Defining Behavioral Addictions

Traditionally, the term addiction has been used to describe dependence on substances, such as alcohol and other drugs. More recently, addiction has been applied to a range of behaviors. Behavioral addictions are patterns of behavior that follow a cycle similar to that of substance dependence. Whether or not behavioral addictions are “real” addictions is a central controversy within the addiction field.

Outside of the world of professional psychiatry and psychology, the media has taken on and embraced the concepts of behavioral addictions. Behavior addiction includes: gambling, sex, food, exercise, shopping, work, computer games or social media networks.

These addictions are real, in that they follow the same pattern as substance-based addictions and they result in problems in many areas of the individual’s life. They have similar effects on relationships, which are often neglected in favor of the addictive behavior, undermining trust and putting pressure on partners and other family members to cover up and make up for difficulties arising from the addiction.
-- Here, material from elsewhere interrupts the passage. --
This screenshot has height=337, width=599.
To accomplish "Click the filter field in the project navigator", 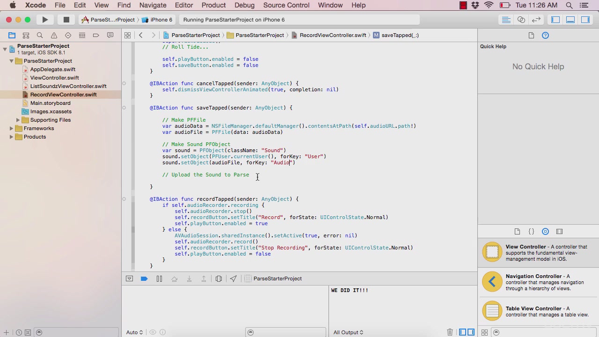I will point(77,332).
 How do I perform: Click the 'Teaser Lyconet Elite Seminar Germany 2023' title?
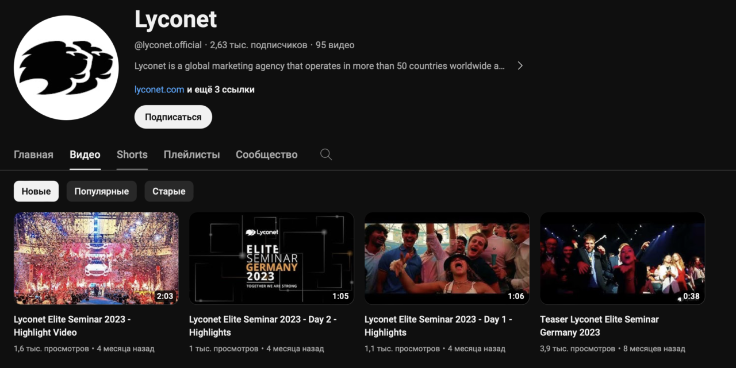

There is increasing evidence that addiction to these behaviors involves similar brain mechanisms to substance-based addictions, although more research is needed to confirm and clarify how this happens.

Behavioral addictions are treated similarly to substance abuse disorders. One method that is used as part of a comprehensive treatment program is mindfulness meditation. To date, empirical investigation of the role of mindfulness in the treatment of behavioral addictions has exclusively focused on addictions to gambling or work. However, based on an assessment and review of the mechanisms underlying the improvements facilitated by the use of mindfulness in problem gamblers, researchers believe that mindfulness approaches are likely to have psychotherapeutic utility across a wider variety of behavioral addictions.

With preventative medicine and patient empowerment being embraced by both professionals and the public as legitimate approaches to addressing healthcare issues, treatments like mindfulness meditation are gaining in popularity and acceptance. The medical community as a whole is moving towards greater recognition of the role of stress and psychological health in addiction. The changes in thought processes and brain function that accompany meditation have contributed to scientists’ understanding of the biological aspect of the addiction process associated with mental health.

Both the classical Buddhist meditation literature and recent empirical findings appear to concur that when correctly practiced and administered, mindfulness meditation is a safe, non-invasive, and cost-effective tool for treating behavioral addictions and for improving psychological health more generally.  If meditation can possibly improve life, why not consider giving it an opportunity and try it out?